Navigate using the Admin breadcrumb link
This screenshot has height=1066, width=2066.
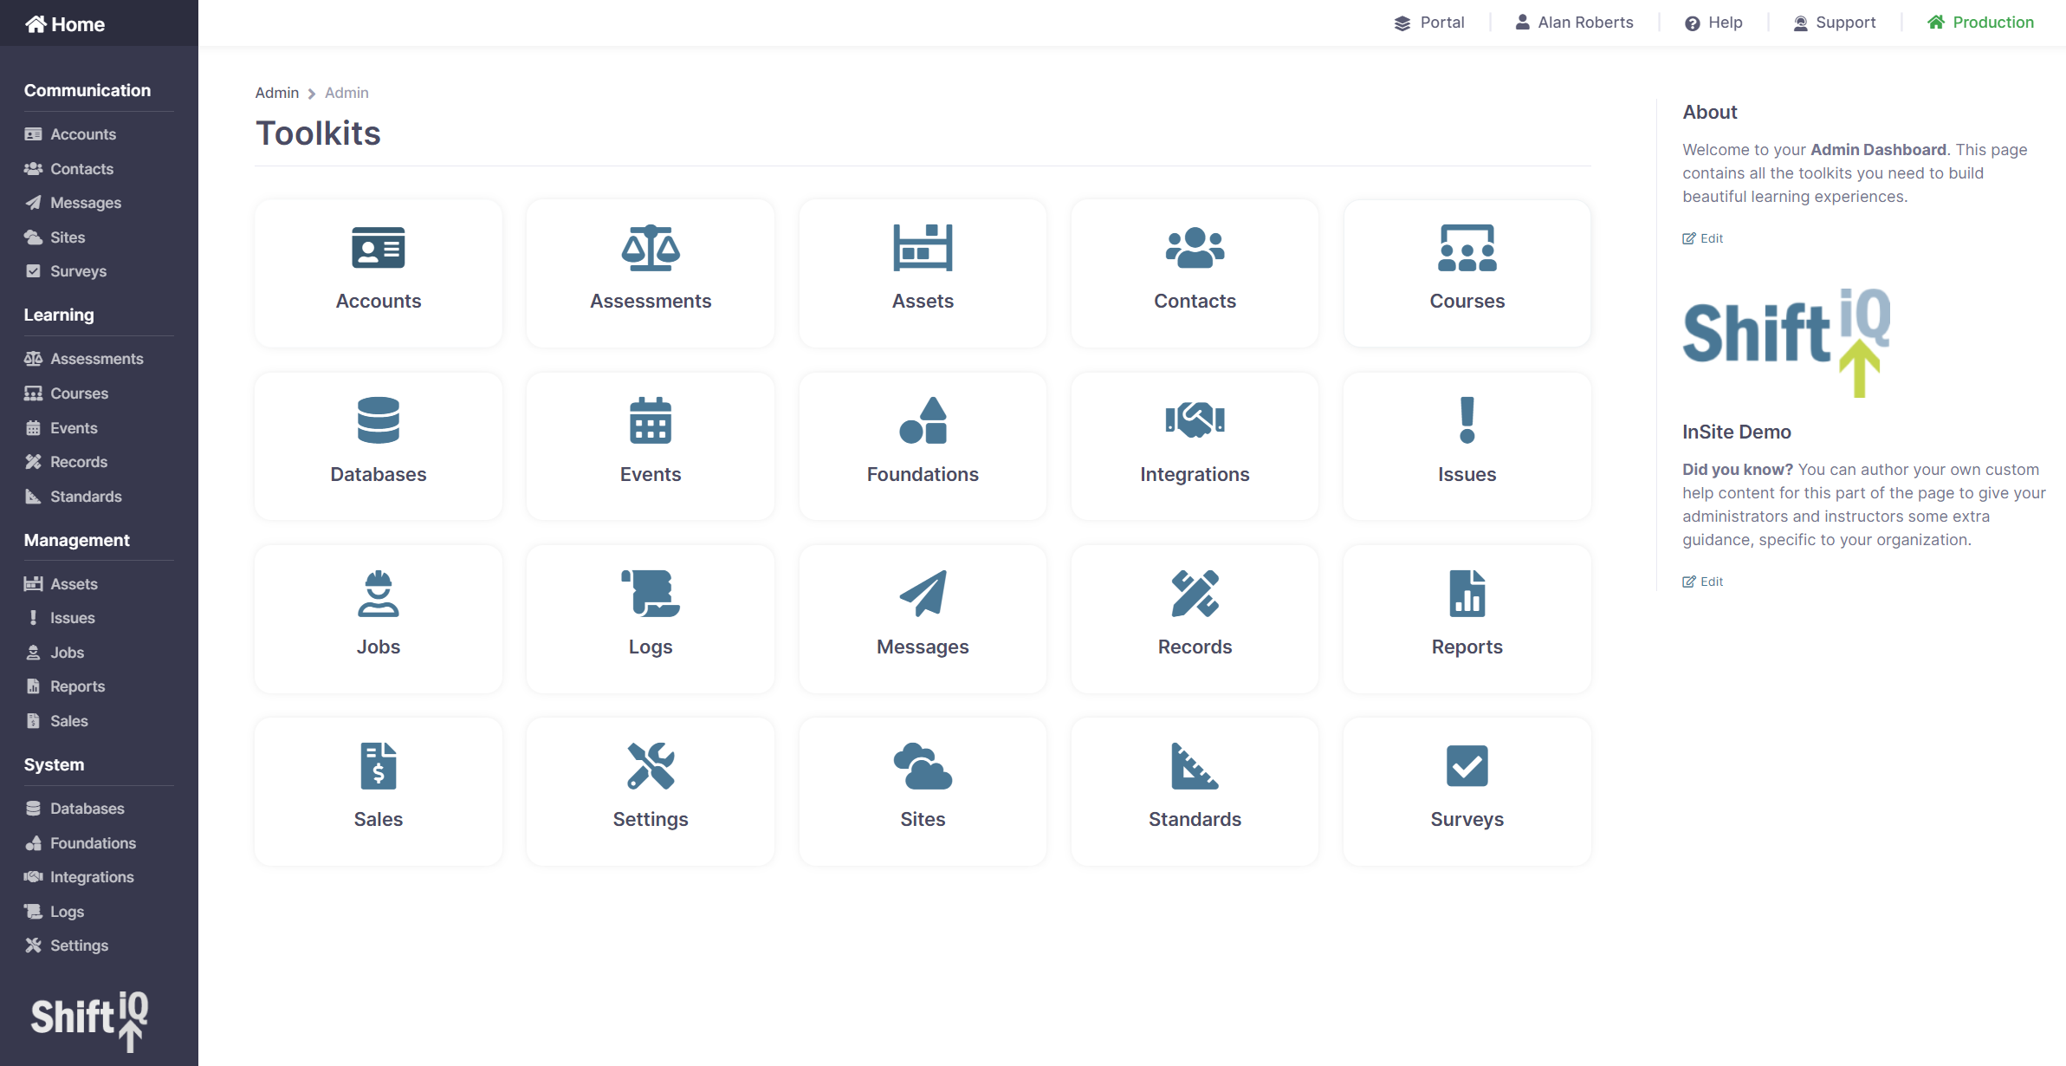click(276, 93)
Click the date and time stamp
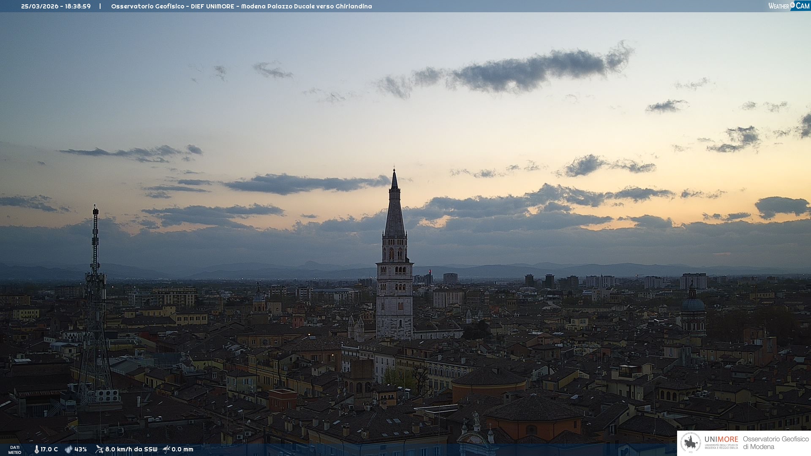 (56, 6)
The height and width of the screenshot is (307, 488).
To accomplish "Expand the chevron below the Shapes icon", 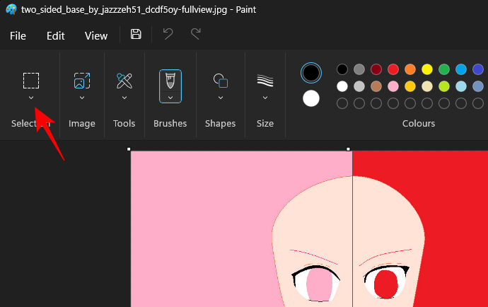I will (x=220, y=98).
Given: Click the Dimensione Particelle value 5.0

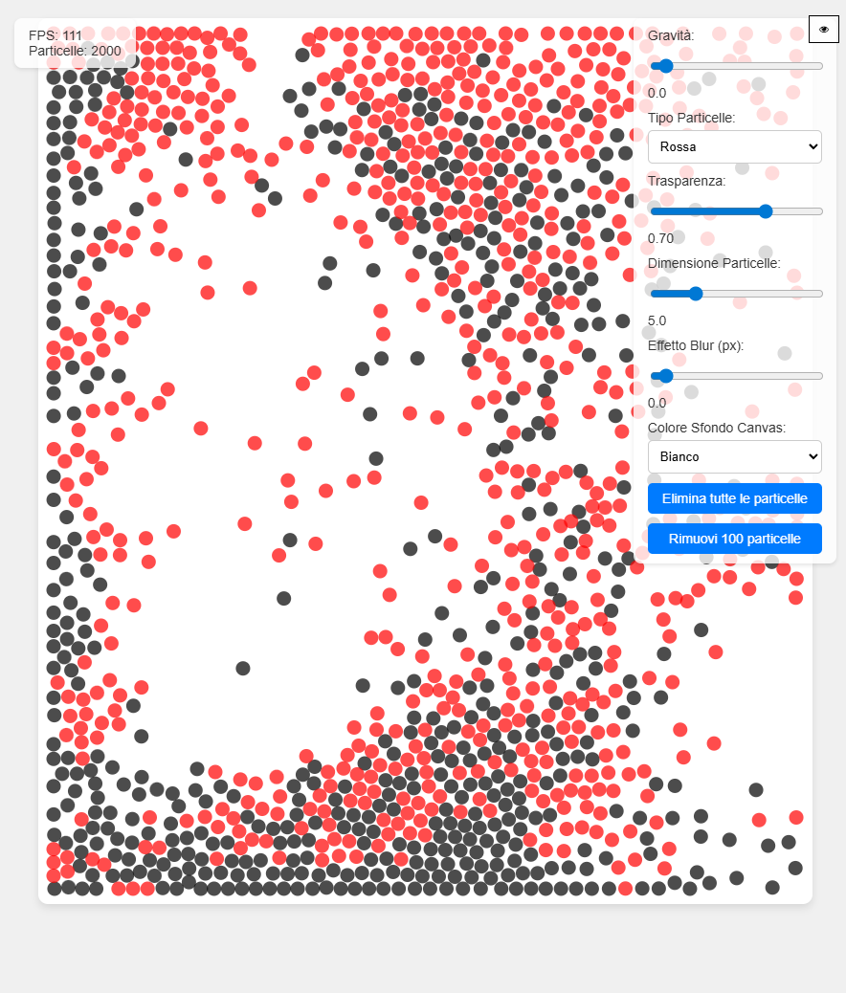Looking at the screenshot, I should (657, 320).
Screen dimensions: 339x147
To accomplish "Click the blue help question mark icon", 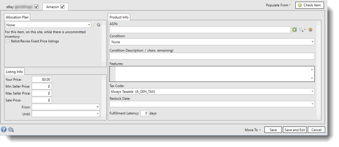I will [x=4, y=129].
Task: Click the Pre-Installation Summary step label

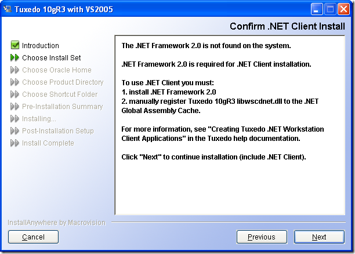Action: (63, 106)
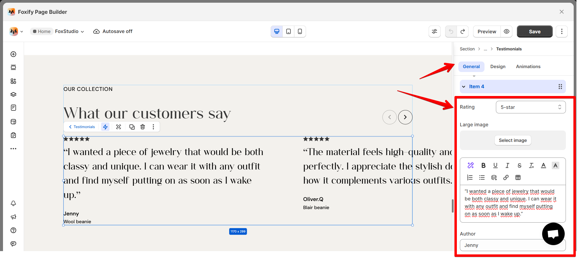Switch to the Design tab
The image size is (577, 258).
tap(498, 67)
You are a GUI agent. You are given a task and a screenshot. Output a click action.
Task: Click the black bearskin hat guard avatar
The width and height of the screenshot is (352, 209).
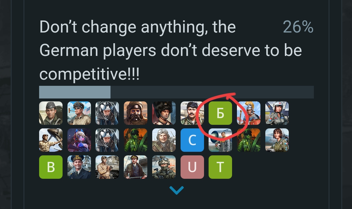[x=164, y=113]
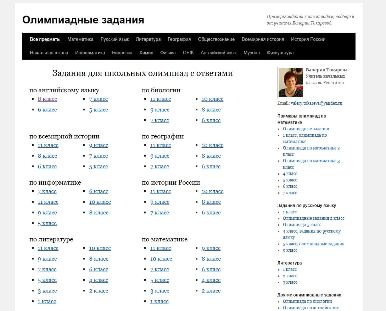This screenshot has height=311, width=386.
Task: Open 8 класс under английскому языку
Action: pyautogui.click(x=47, y=99)
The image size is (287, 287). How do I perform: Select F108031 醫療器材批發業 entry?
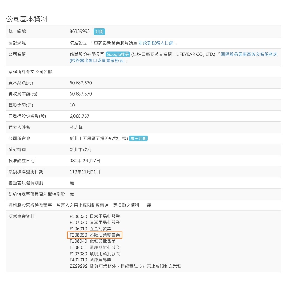click(x=95, y=247)
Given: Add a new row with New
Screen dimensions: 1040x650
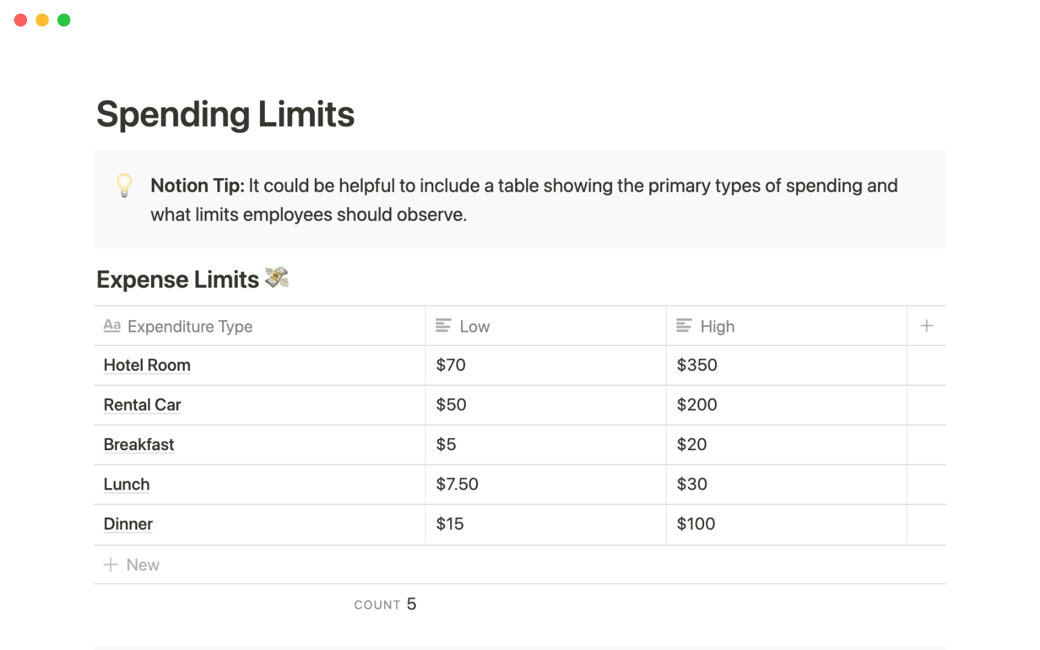Looking at the screenshot, I should coord(142,565).
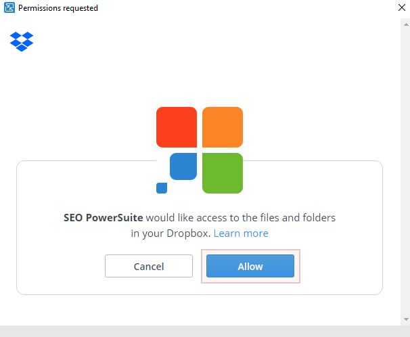Click the word Dropbox in the message

point(188,233)
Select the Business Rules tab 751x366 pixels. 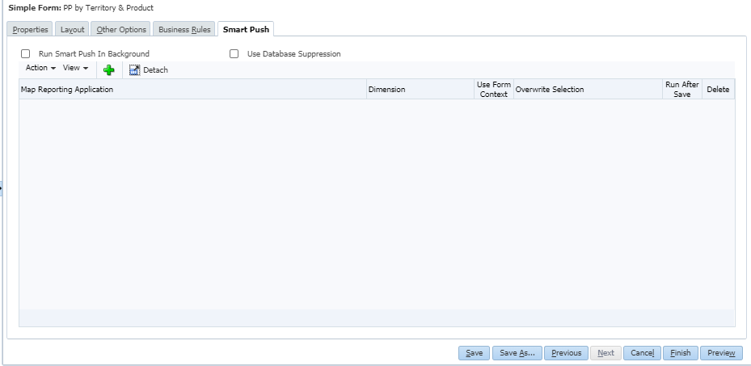[x=184, y=30]
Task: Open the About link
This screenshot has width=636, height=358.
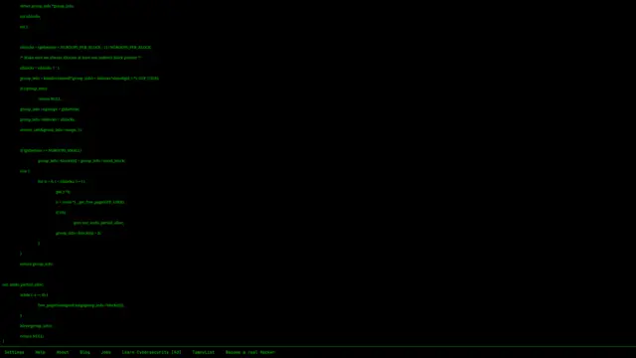Action: 63,352
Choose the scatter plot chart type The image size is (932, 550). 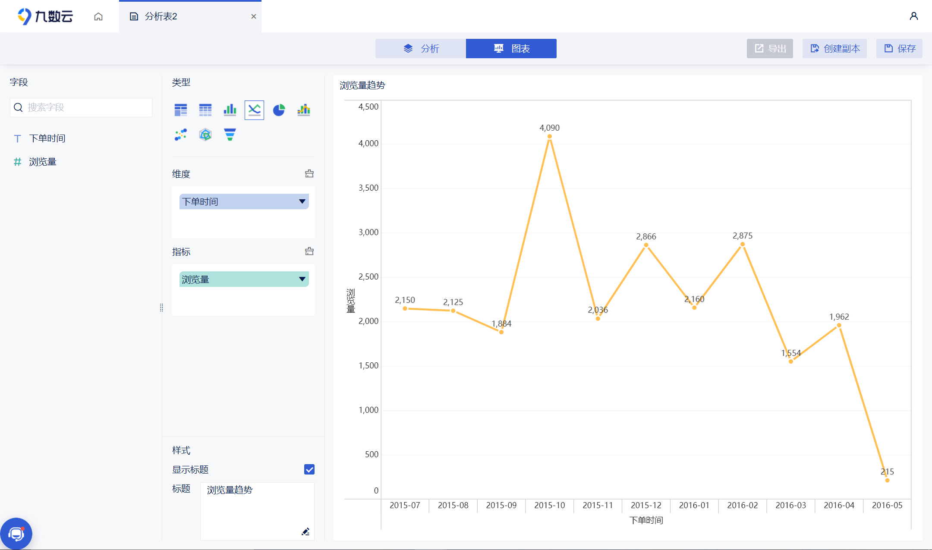pyautogui.click(x=181, y=135)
+--
### [The exercise]
Reproduce the entries verbatim, from the line containing "Task: Click the Pre-Installation" up to and including the line containing "Action: pyautogui.click(x=47, y=99)", omitting the pictures.

### [The output]
Task: Click the Pre-Installation Summary step label

Action: (63, 106)
Switch to the Design tab
The image size is (577, 258).
tap(498, 67)
You are a GUI agent. You are given a task and a screenshot. Output a click action.
Task: Click the black bearskin hat guard avatar
The width and height of the screenshot is (352, 209).
[x=164, y=113]
This screenshot has height=311, width=386.
Task: Open 8 класс under английскому языку
Action: pyautogui.click(x=47, y=99)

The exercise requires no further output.